Pero, contra todo pronóstico, la actividad fue un éxito. Cuando, a la señal convenida, acompañándose con su guitarra, una de las chicas empezó a cantar boleros y los manifestantes comenzaron a besarse, yo hice lo que se suponía que debía hacer: encender la cámara y desplazarme por el vagón mientras mostraba un cartel en donde se leía en tipografía muy grande “Creo en el amor”.
Un comeflorismo sin mácula flotaba en el ambiente. La escena terminó por resultar un poco chistosa. Los que no se besaban, alzaban sus carteles y coreaban la versión de “Bésame mucho” más original del continente americano. Décadas de boleros mandados al demonio por una horda de muchachos que jamás escuchan boleros pero que, no obstante, se sentían cómodos apoderándose de sus letras y re-territorializándolas, situándolas en nuevas cartografías, trazadas por la rebelión tecno-cultural: inéditas formas de apropiación tecnológica que favorecen el intercambio del conocimiento colectivo y fomentan la cooperación entre las personas. La elección de “Bésame mucho”, por distintas razones, no había sido gratuita, era un proceso inconsciente que colocaba al amor gay, junto al amor de nuestros padres y abuelos, en el canon del bolero. El canon, por excelencia, del amor latinoamericano.

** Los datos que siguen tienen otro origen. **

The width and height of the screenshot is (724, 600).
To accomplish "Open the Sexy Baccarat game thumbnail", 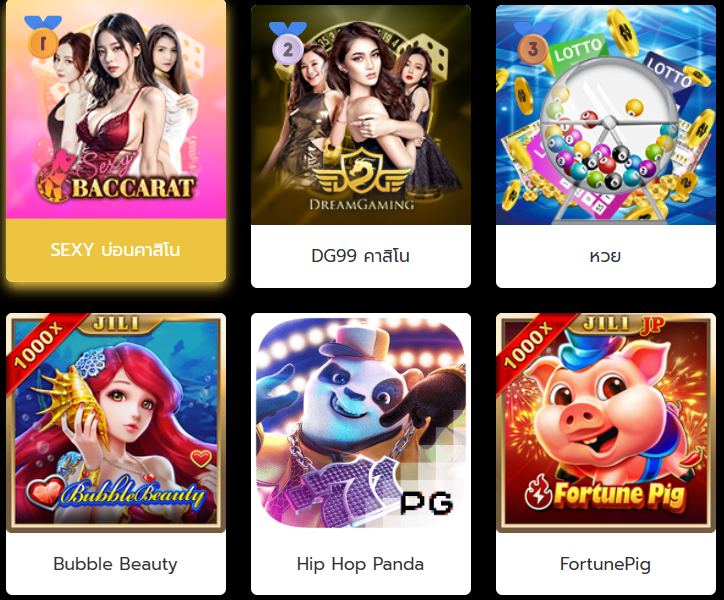I will (x=116, y=109).
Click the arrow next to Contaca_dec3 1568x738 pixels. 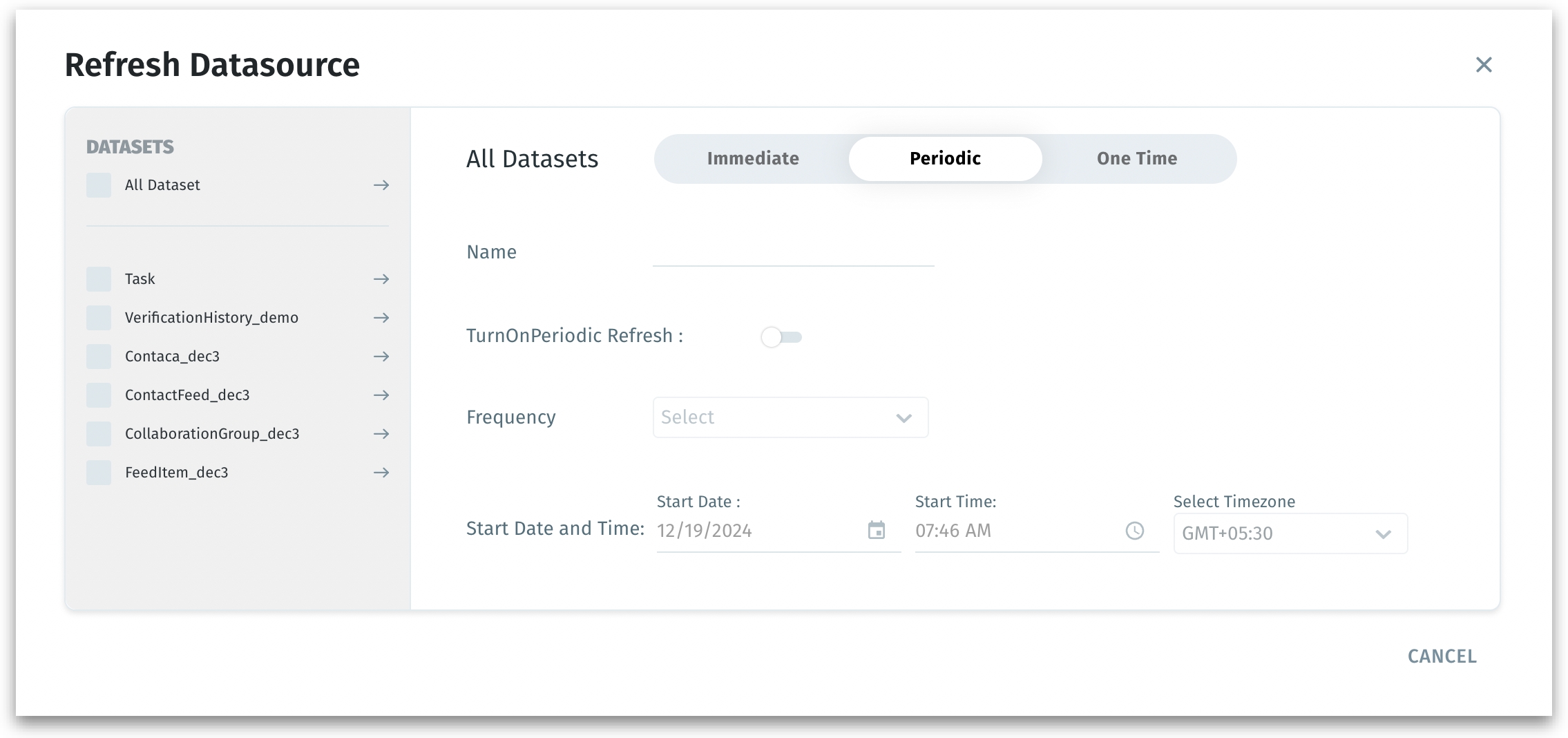381,357
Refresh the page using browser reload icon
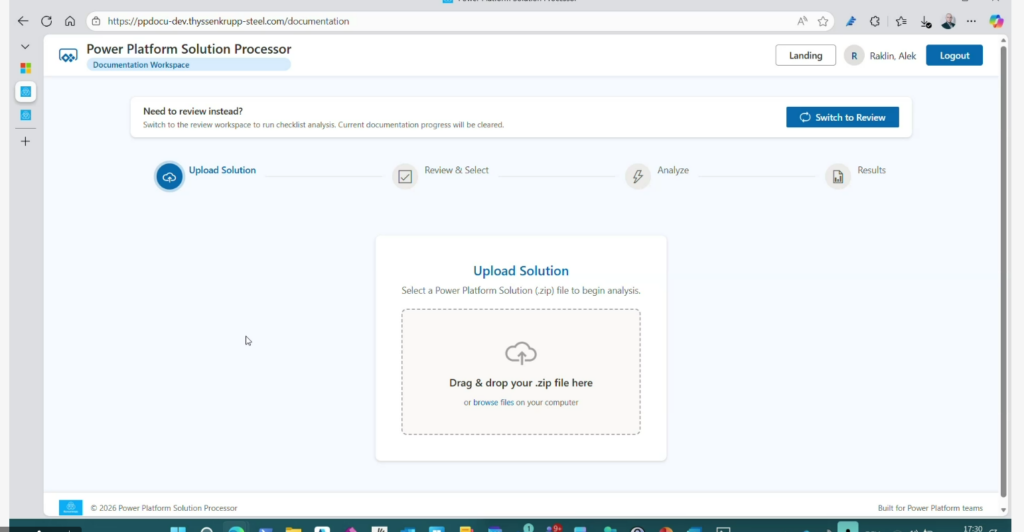 tap(46, 21)
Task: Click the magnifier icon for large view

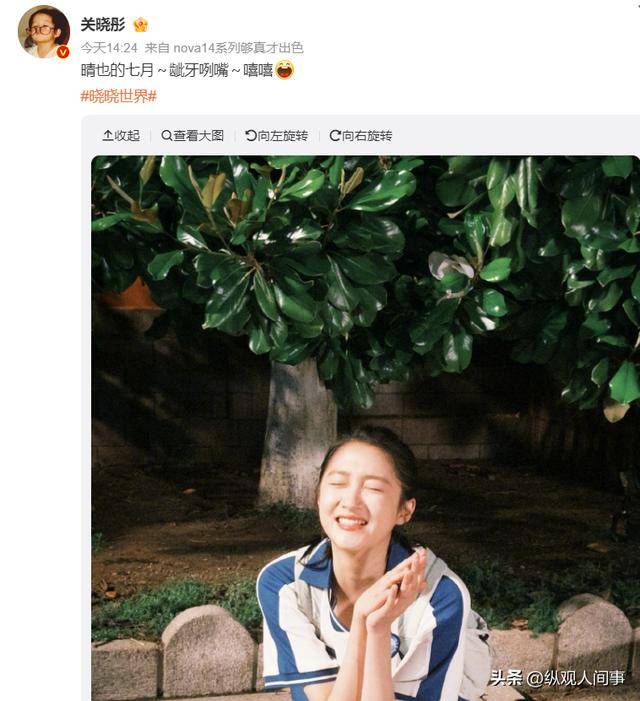Action: (x=166, y=135)
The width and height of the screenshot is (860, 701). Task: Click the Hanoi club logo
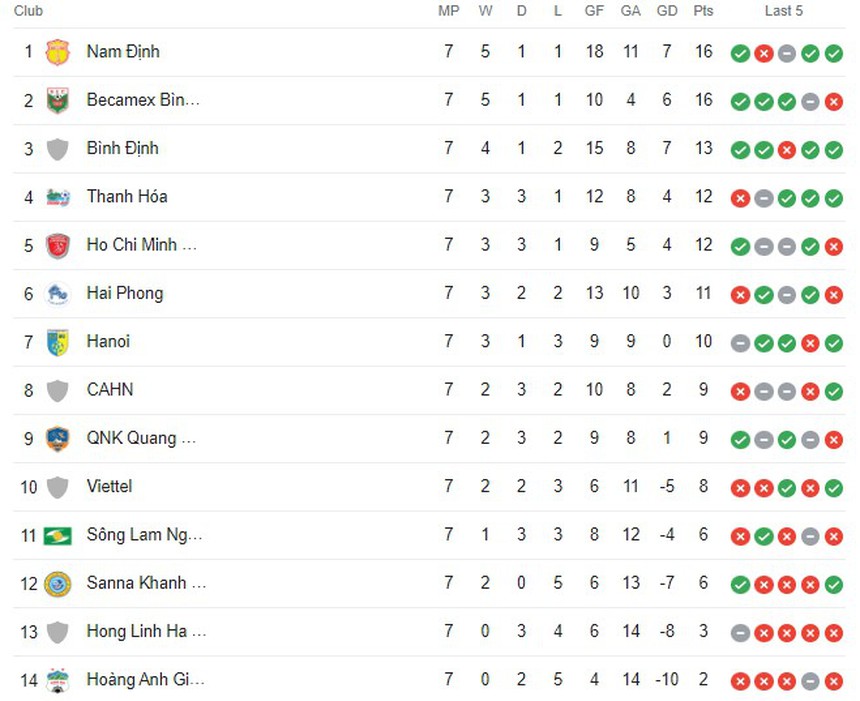click(x=57, y=342)
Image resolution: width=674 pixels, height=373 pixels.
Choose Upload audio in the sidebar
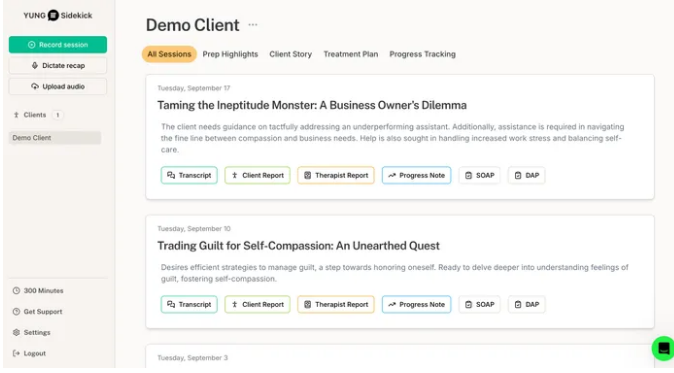[x=58, y=86]
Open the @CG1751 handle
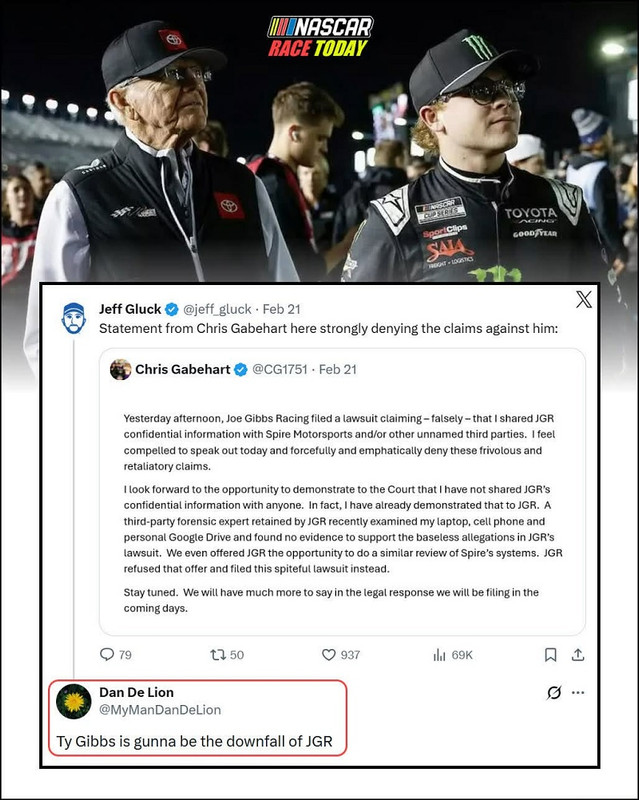639x800 pixels. (x=280, y=369)
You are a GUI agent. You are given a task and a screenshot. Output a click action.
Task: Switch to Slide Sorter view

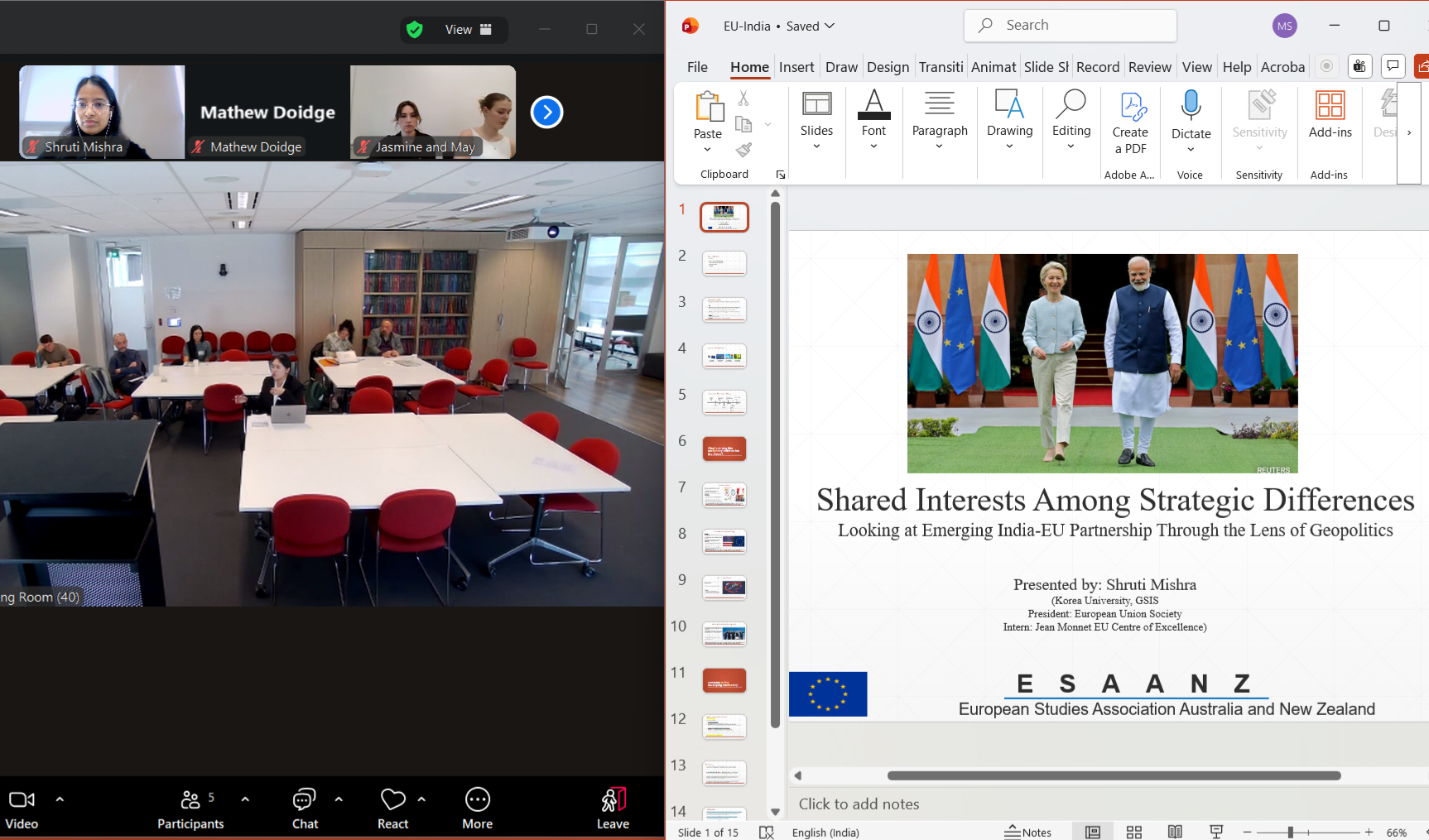click(x=1133, y=832)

La buena vibra picaba y se extendía.
Las reacciones de los desprevenidos usuarios del metro fueron diversas. Algunos se reían, otros hacían chistes, los más, simplemente se hacían de la vista gorda. Nos bajamos en la siguiente estación, luego de gritar algunas consignas, para esperar el próximo vagón en donde repetiríamos el numerito. Estuvimos en esas desde Plaza Venezuela hasta Los Dos Caminos. En esta última estación el grupo de disolvió, y cada quien agarró por su lado. La manifestación no duró más de una hora.
Le devolví la cámara a un Antonio sonriente y eufórico. Recuerdo que hice un chiste sobre la camarógrafa amateur que era. Ellos harían la post-producción, me dijo, luego agregó, indulgente, que así las tomas fueran malísimas, algo podrían hacer con ellas a la hora de editarlas. Me sentí aliviada. Lo abracé y le hice a los demás chau con la mano, acto seguido tomé el vagón que me acercaría a mi casa. El camino de vuelta me dio oportunidad de rememorar las imágenes que había capturado e interpretarlas a través de mis lecturas mal digeridas y de estos enfoques teóricos de los cuales nadie puede salvarse.